Coordination

Required reading: Algorithms for scalable synchronization on shared-memory multiprocessors.

Overview

We revisit the topic of mutual-exclusion coordination: the techniques to protect variables that are shared among multiple threads. These techniques allow programmers to implement atomic sections so that one thread can safely update the shared variables without having to worry that another thread intervening.

The technique for mutual-exclusion coordination used in v6 is disabling/enabling interrupts in the kernel, through spln() calls. In v6, the only program with multiple threads is the kernel, thus that is the only program that needs need mutual-exclusion mechanism. User-level processes don't share data directly.

We focus today on algorithms for implementing coordination on shared-memory multiprocessors. In this case, the kernel may share datastructures among threads running on multiple processors and disabling/enabling interrupts is insufficient for implementing atomic sections.

List and insert example:


struct List {
  int data;
  struct List *next;
};

List *list = 0;

insert(int data) {
  List *l = new List;
  l->data = data;
  l->next = list;  // A
  list = l;        // B
}

fn() {
  insert(100);
}

main() {
  thread_create(..., fn);
  thread_create(..., fn);
  thread_schedule();
}

What needs to be atomic? The two statements labeled A and B should always be executed together, as an indivisible fragment of code. If two threads execute A and B interleaved, then we end up with an incorrect list. To see that this is the case, draw out the list after the sequence A1 (statement executed A by thread 1), A2 (statement A executed by thread 2), B2, and B1).

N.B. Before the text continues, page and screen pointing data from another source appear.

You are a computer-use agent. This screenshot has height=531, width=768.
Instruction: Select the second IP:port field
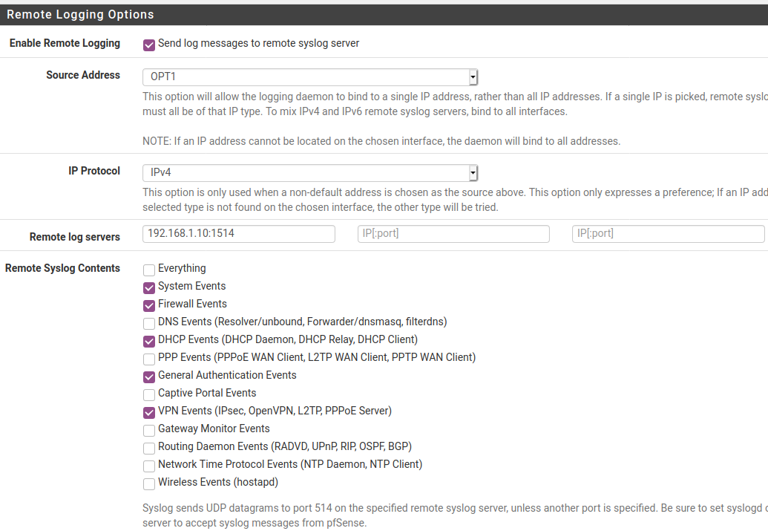453,233
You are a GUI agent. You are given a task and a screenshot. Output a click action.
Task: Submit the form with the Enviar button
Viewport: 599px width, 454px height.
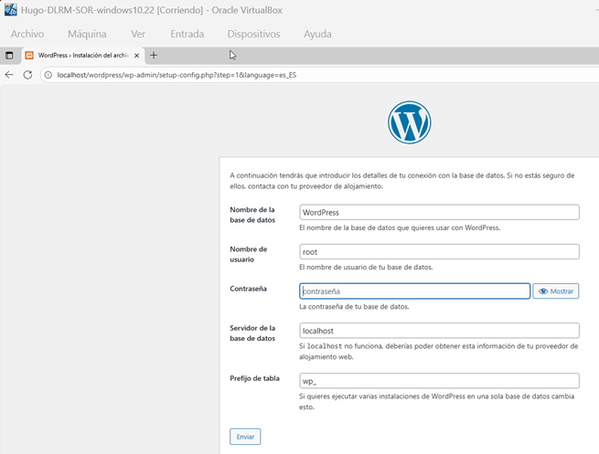[x=245, y=437]
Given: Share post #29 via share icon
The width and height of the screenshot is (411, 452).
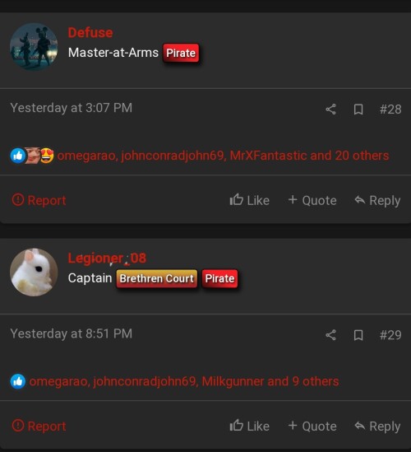Looking at the screenshot, I should [x=330, y=335].
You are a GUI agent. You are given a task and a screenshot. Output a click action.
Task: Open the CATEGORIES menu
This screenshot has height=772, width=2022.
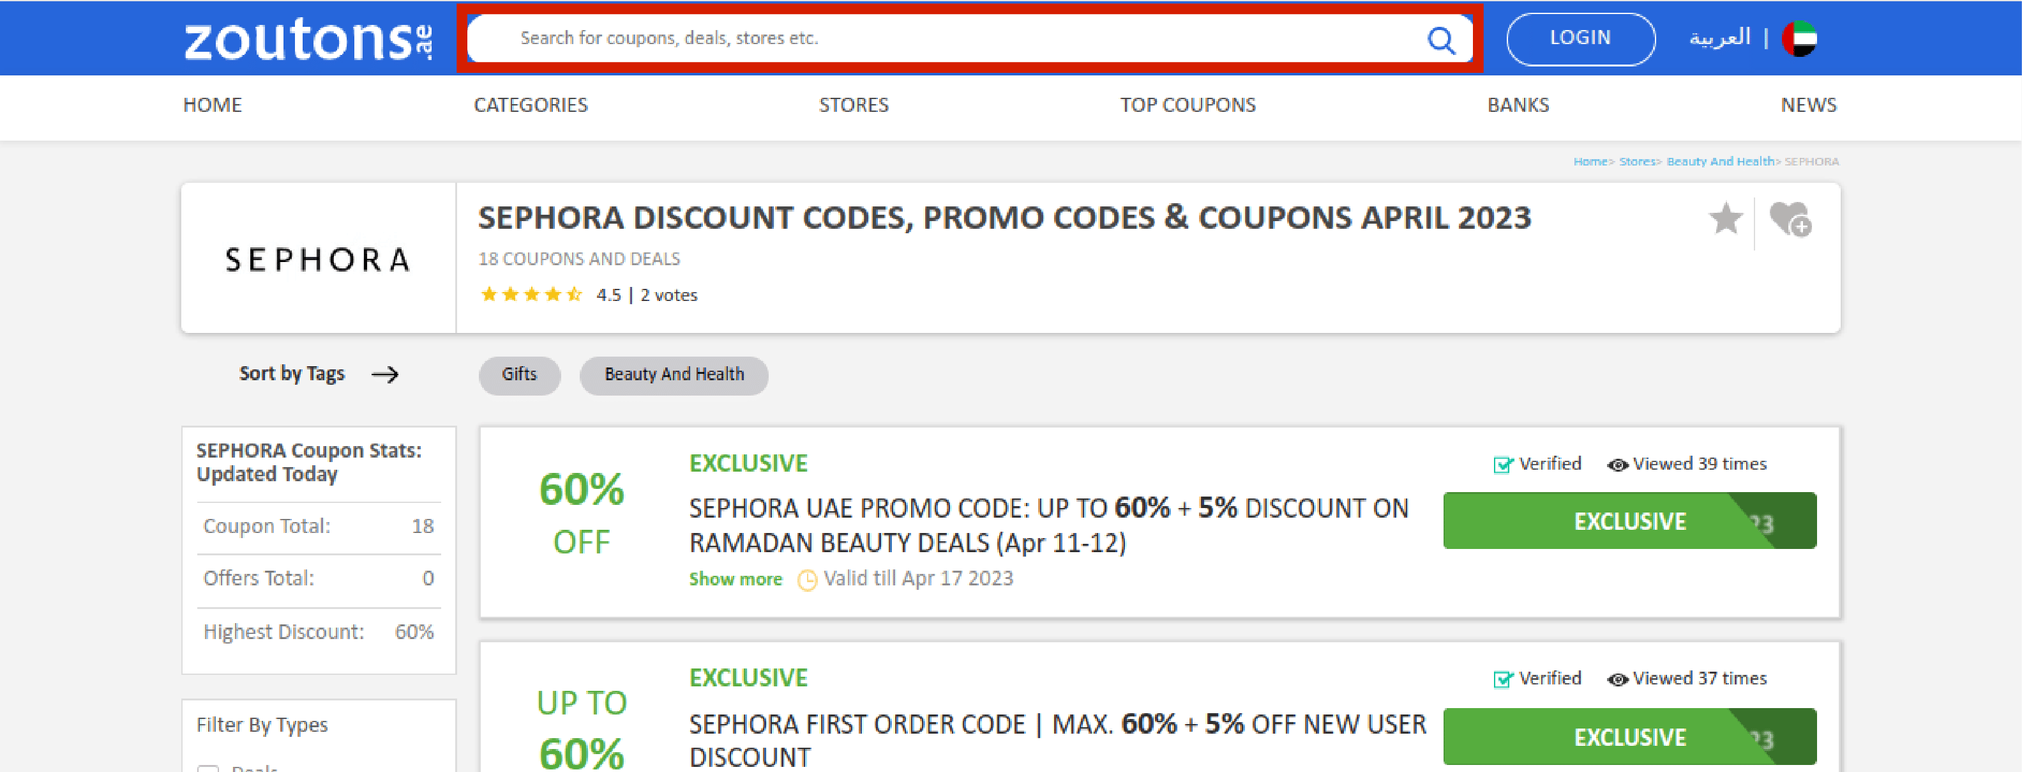[531, 104]
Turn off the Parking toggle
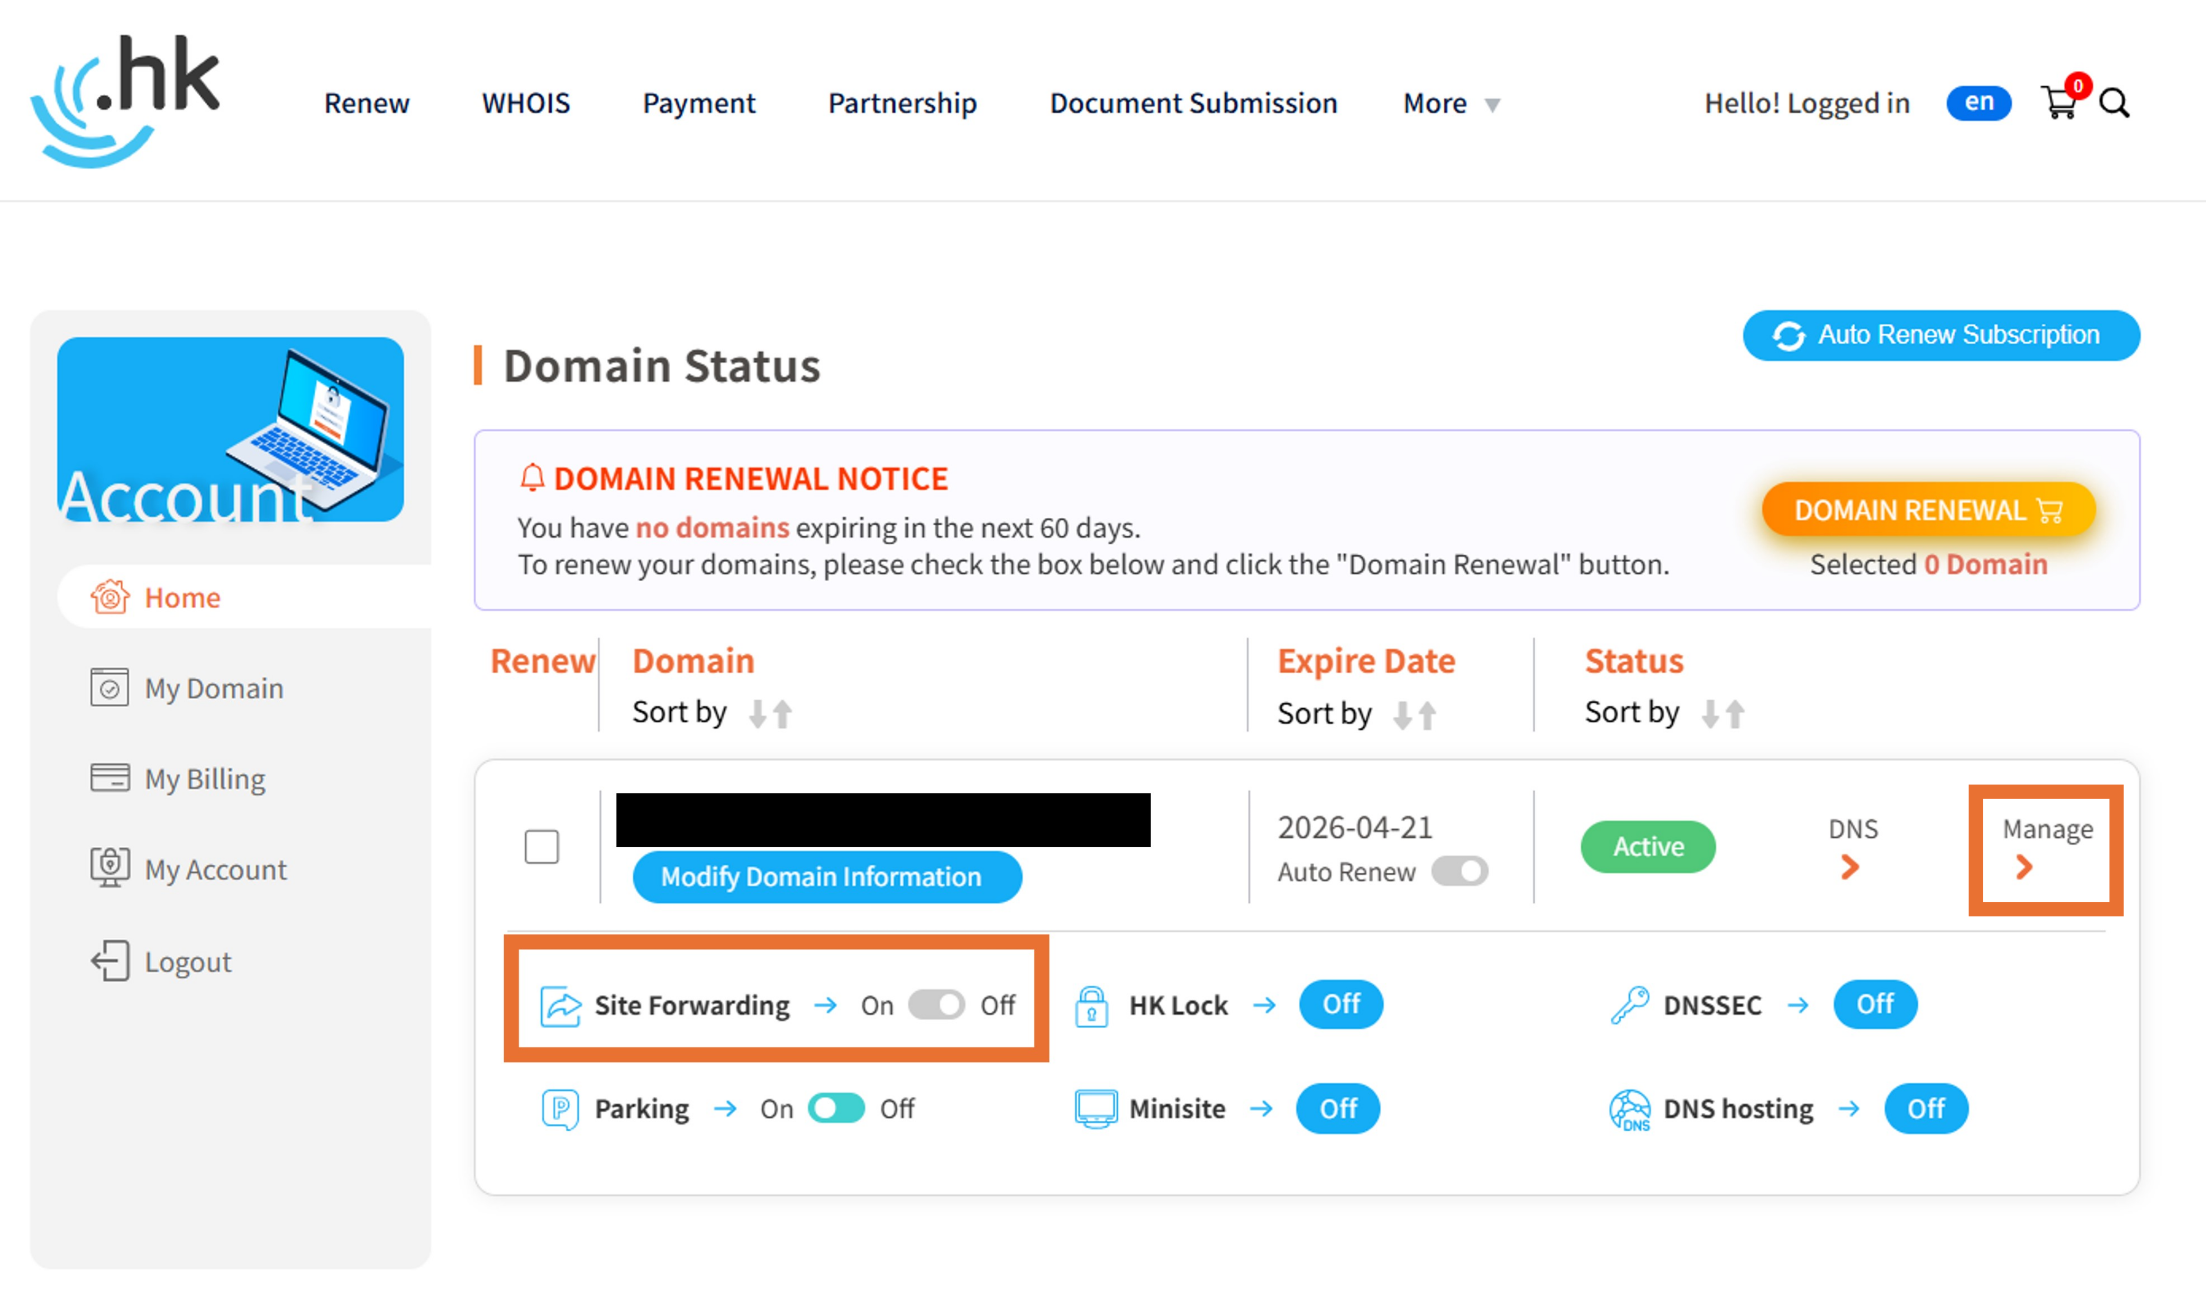 coord(837,1109)
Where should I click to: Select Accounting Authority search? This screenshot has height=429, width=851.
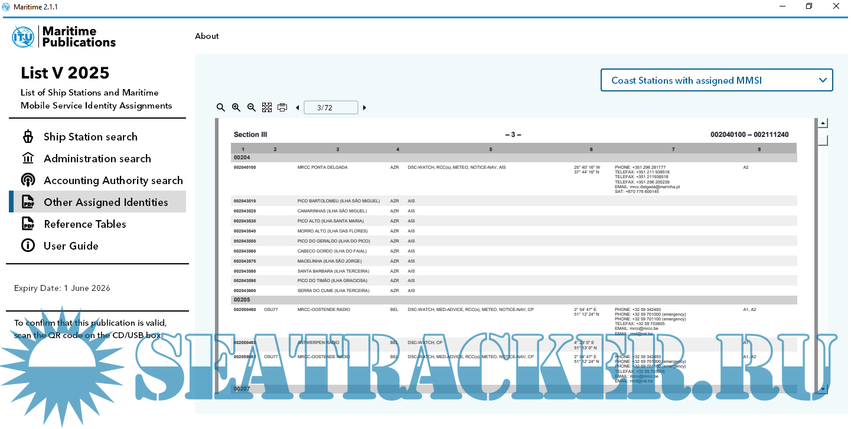tap(113, 181)
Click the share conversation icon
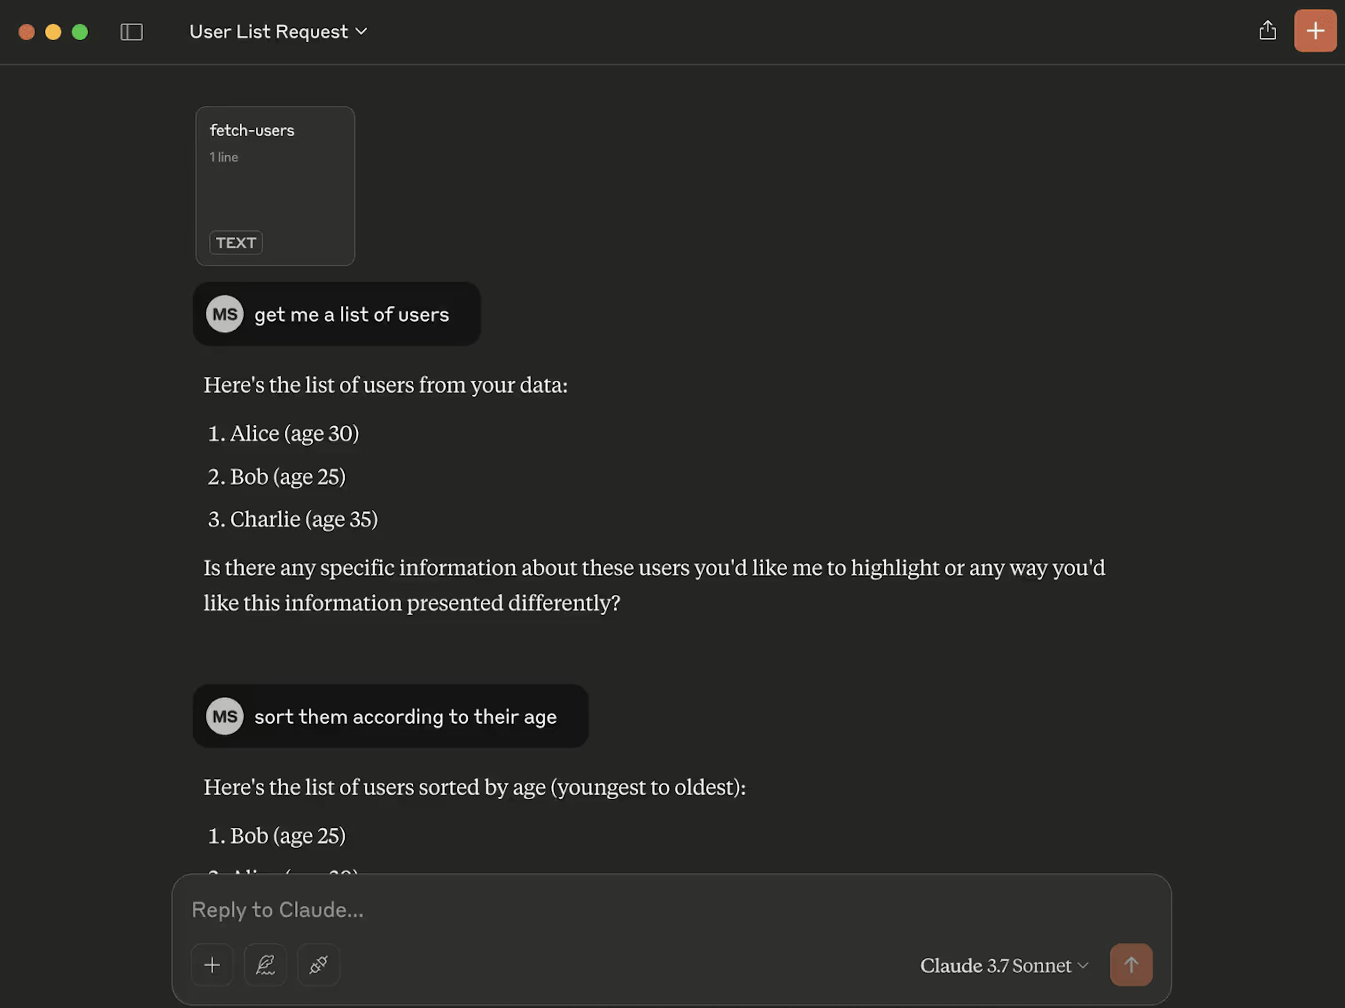Viewport: 1345px width, 1008px height. [x=1267, y=30]
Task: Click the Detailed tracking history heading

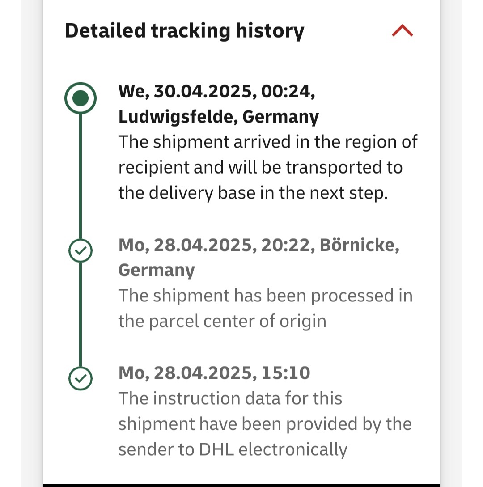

How could this erroneous sequence happen? If thread 1 and 2 are running on a multiprocessors, the varilable list lives in physical memory shared among multiple processors, connected by a bus. The accesses to the shared memory will be ordered in some total order by the bus/memory system. If the programmer doesn't coordinate the execution of the statements A and B, any order can happen, including the erroneous one.

Atomic instructions and wait-free

The programmer must be able express that A and B should be executed as single atomic instruction. We generally use a concept like locks to mark an atomic region, acquiring the lock at the beginning of the section and releasing it at the end:

 
void acquire(int *lock) {
   while (TSL(lock) != 0) ; 
}

void release (int *lock) {
  *lock = 0;
}

Acquire and release, of course, need to be atomic too, which can, for example, be done with a hardware atomic TSL (try-set-lock) instruction:

The semantics of TSL are:

   R <- [mem]   // load content of mem into register R
   [mem] <- 1   // store 1 in mem.

In a harware implementation, the bus arbiter guarantees that both the load and store are executed without any other load/stores coming in between.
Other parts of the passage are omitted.